Donnerstag, Juli 02, 2026

Die Erde

Wie für alles andere auf dieser Erde, gibt es auch für sie, die Erde selbst, mehrere, aber mindestens zwei weibliche Göttinnen. भूमि - Bhumi oder पृथ्वी - Prthvi. Etwas leichter auszusprechen पृथिवी - Prthivi. Die einen Quellen sagen mir,  पृथ्वी माता - prthvi mata sei die archetypische Muttererde-Gottheit und Prthvi die älteste vedische Erdgöttin. Ihr Name bedeute im Sanskrit "Weite" oder "Breite". Damit wird die physische Dimension der Erde eingefangen. भूमि - Bhumi hingegen komme von Sanskrit "Boden" oder "Ursprung". Die Erde als Ursprung aller Dinge.

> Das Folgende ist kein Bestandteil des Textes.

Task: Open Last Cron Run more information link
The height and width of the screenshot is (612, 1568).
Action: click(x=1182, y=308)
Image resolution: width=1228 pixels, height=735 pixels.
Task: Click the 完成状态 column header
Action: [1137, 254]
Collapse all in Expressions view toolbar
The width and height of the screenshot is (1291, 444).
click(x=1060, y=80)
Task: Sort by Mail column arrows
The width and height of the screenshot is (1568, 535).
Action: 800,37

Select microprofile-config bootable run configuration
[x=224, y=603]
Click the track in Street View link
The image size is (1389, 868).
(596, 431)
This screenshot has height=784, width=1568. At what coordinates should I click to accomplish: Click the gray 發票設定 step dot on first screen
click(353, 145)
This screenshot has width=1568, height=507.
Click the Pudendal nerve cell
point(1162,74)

Andere Quellen sagen mir, Bhumi habe einfach Prthvi abgelöst, vom Sockel gestoßen, als deren Zeit um war. Bhumi als Inkarnation von Prthvi. 

Ich weiß bereits, dass Bhumi mehr mit der Qualität, der Fruchtbarkeit, der nährenden Kraft des Bodens zu tun hat, als mit dessen geografischer Größe. Bhumis Tochter ist Sita - die Ackerfrucht. Deshalb soll, bevor eine Baugrube ausgehoben wird und der Acker - hier am Hill ganz konkret die einst mit viel Mühe, Schweiß und Steinen angelegten Reisterrassen - zweckentfremdet wird, eine Bhumi Puja abgehalten und die Göttin des Bodens und allen Ursprungs um ihren Segen für das Bauvorhaben gebeten werden. 

Gestern Abend schritt eine Frau ganz allein kurz vor dem Eindunkeln das grässlich zugerichtete Gelände unter meinem Fenster ab und zündete viele Öllampen und Räucherstäbchen an, sang 108 mal das Bhumi Gayatri Mantra:

Om Vasundharaya Vidmahe

Bhutadhatraya Dhimahi 

Tanno Bhumi Prachodayat 

Vielleicht war es die Käuferin des Grundstücks und zukünftige Eigentümerin der mehrstöckigen Mehrfamilienhäuser, die aus dieser Grube wachsen werden. Eine sogenannte landlady.